** GIVEN RECORDS **

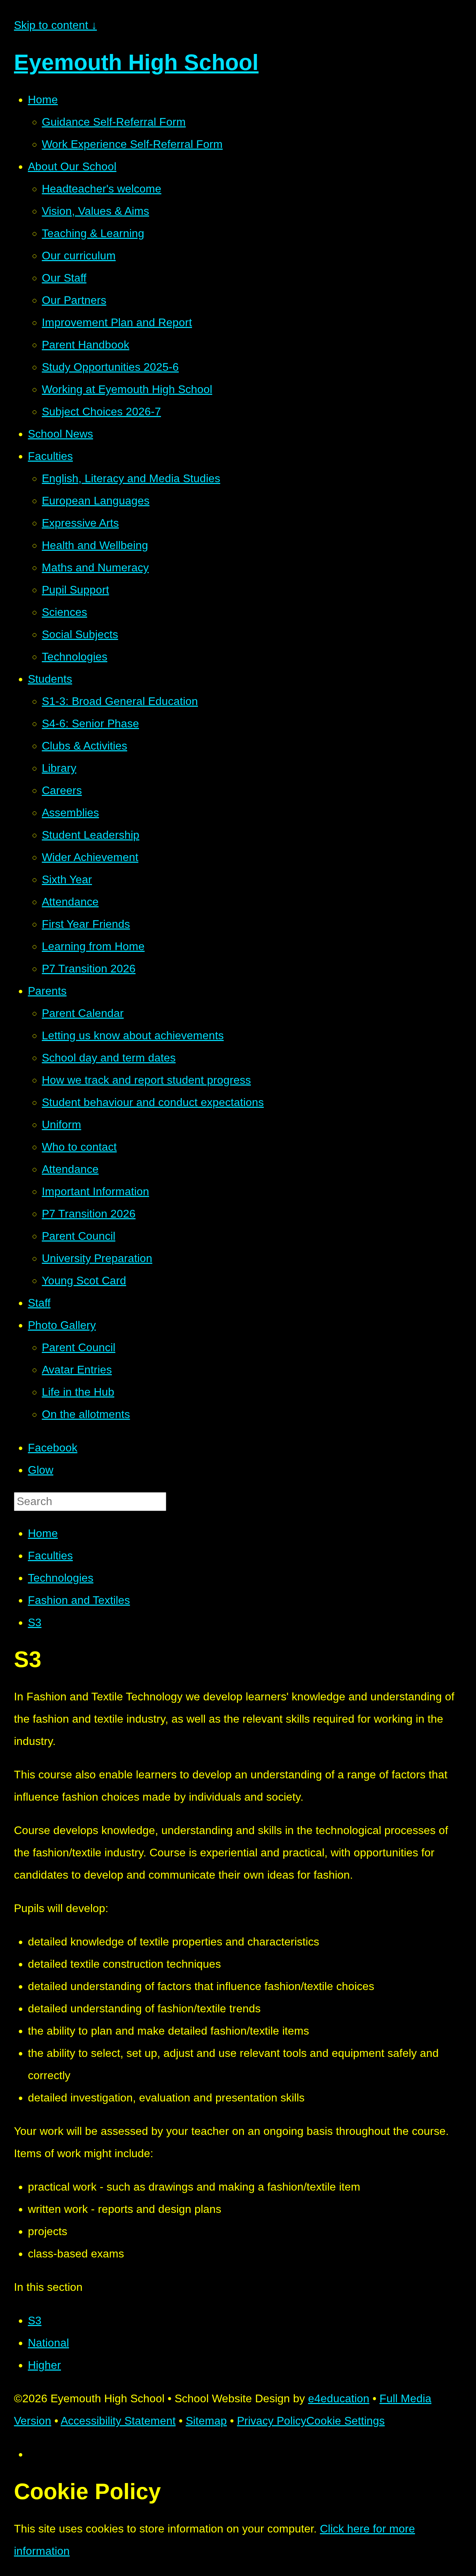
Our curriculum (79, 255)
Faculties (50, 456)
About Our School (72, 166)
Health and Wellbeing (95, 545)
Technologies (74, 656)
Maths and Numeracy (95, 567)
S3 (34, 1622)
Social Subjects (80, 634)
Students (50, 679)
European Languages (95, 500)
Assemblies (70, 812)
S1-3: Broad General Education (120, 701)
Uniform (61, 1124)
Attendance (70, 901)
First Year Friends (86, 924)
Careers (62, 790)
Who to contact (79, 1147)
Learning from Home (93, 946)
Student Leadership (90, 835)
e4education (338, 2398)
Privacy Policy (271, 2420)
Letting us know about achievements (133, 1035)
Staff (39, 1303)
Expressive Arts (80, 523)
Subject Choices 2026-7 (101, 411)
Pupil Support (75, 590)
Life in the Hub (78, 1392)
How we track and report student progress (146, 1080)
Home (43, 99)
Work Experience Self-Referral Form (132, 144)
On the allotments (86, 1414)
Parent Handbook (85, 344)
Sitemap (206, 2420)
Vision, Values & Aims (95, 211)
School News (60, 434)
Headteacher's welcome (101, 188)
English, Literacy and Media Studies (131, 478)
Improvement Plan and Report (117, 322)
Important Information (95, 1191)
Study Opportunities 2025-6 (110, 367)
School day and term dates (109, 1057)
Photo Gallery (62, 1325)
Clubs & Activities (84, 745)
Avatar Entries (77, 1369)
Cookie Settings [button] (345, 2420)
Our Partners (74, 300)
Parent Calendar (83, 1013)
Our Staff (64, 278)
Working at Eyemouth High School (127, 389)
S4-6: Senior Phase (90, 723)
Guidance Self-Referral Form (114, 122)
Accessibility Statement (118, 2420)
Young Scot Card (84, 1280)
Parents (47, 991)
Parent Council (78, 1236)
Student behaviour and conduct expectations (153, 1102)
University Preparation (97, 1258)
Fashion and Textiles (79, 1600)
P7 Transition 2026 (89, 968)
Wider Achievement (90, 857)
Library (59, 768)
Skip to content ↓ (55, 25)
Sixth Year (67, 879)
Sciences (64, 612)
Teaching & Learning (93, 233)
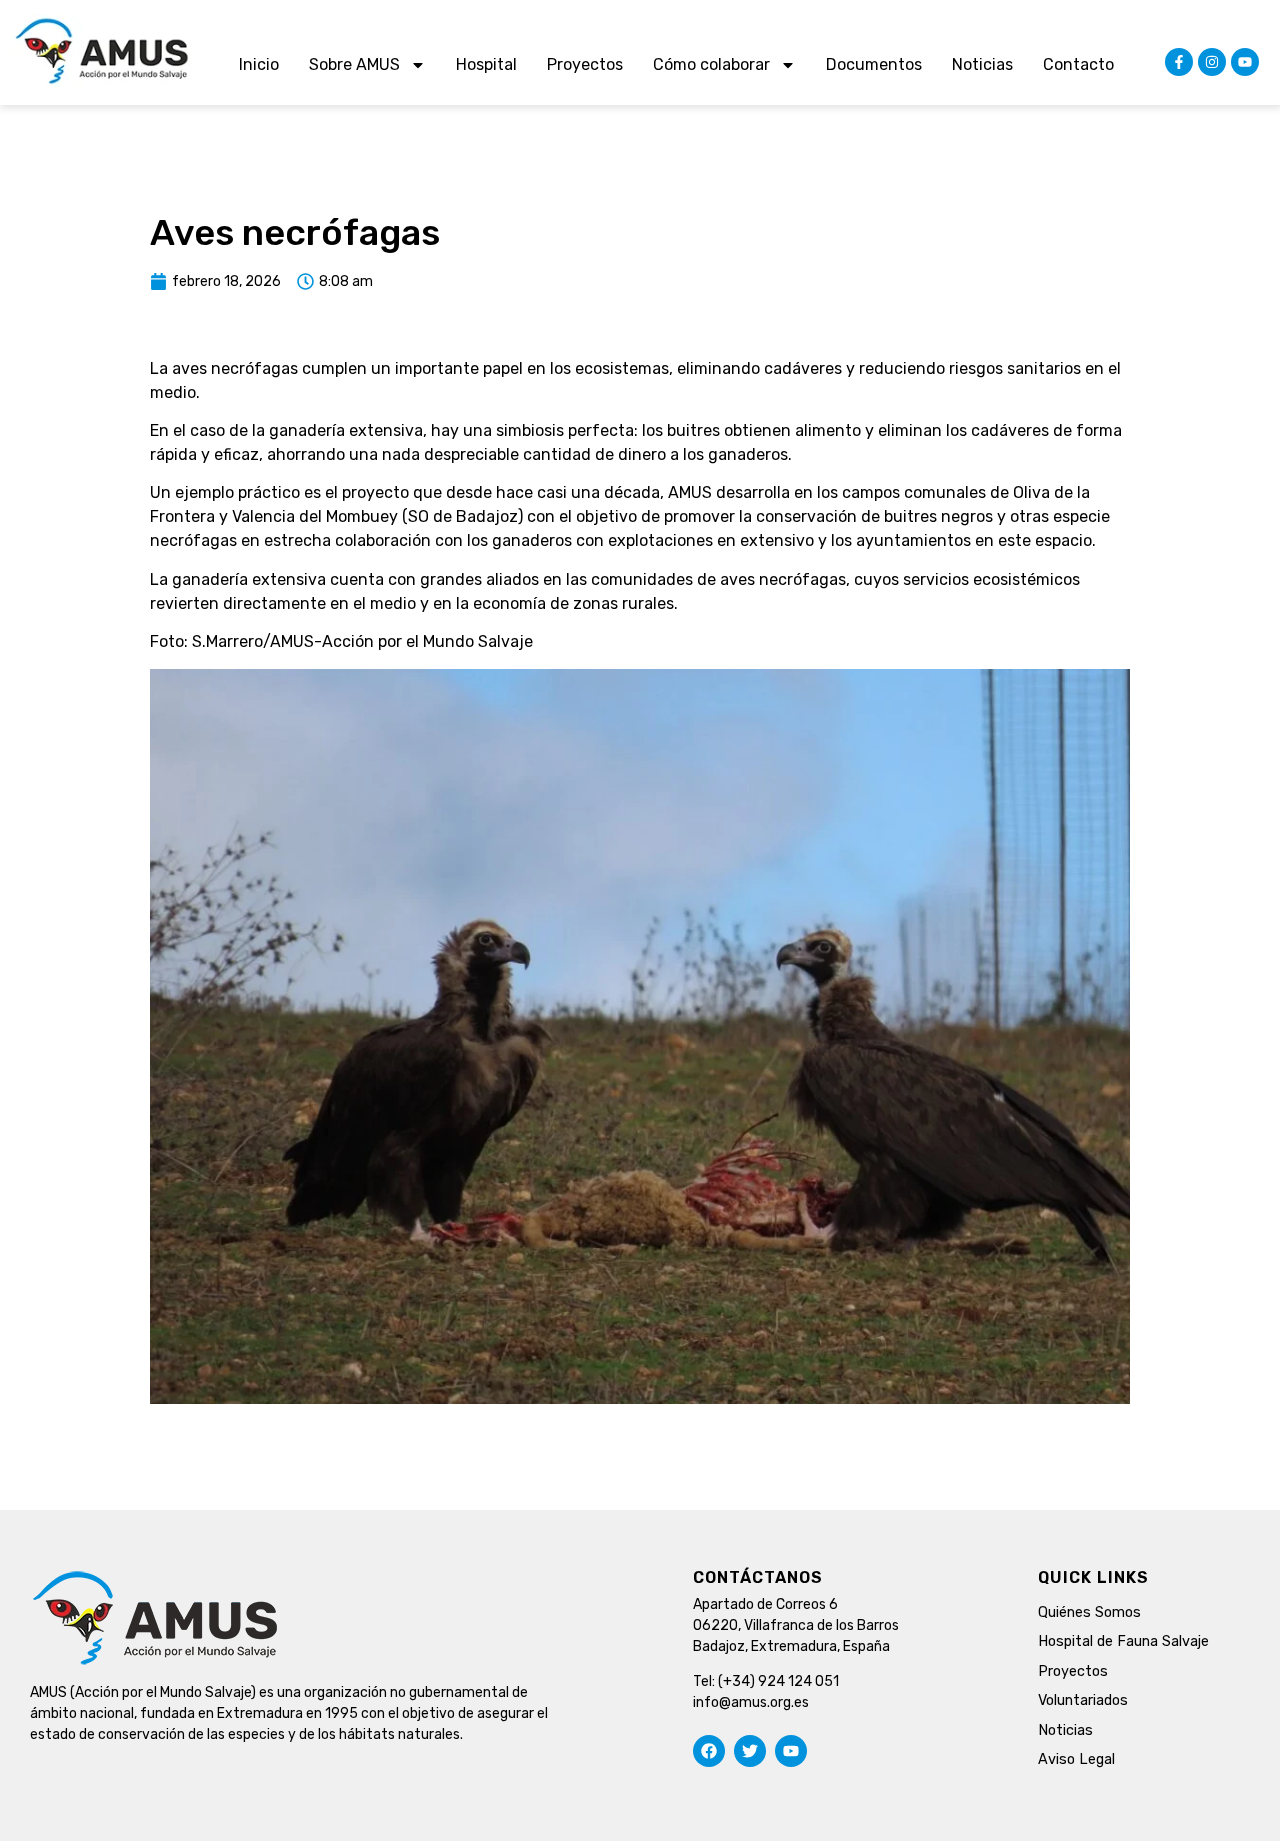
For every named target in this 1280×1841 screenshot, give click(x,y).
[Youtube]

==

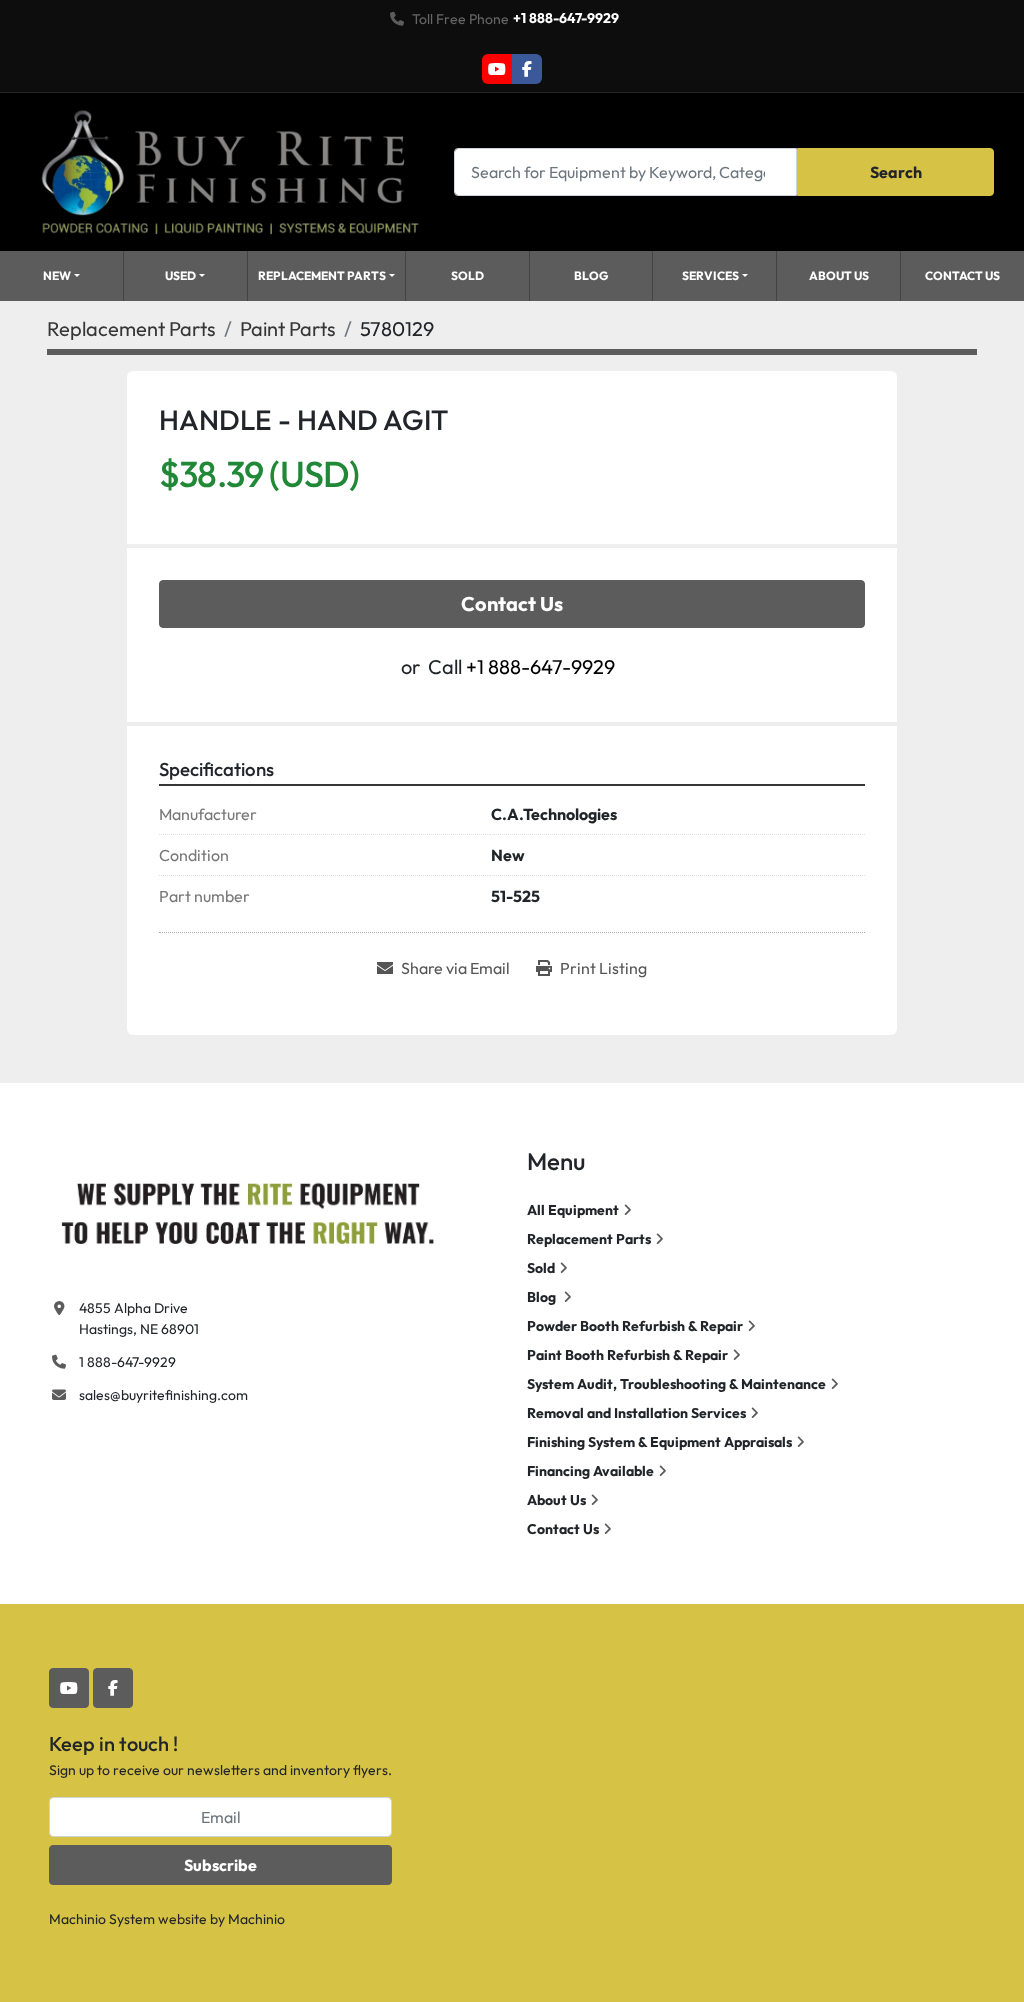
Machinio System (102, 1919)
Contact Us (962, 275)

** WHAT YOU HAVE TO DO **
Every line of the records containing the word "Learning" must appear in the answer.

** OUTPUT OF THE TASK **
Learning from Home (93, 946)
Teaching & Learning (93, 233)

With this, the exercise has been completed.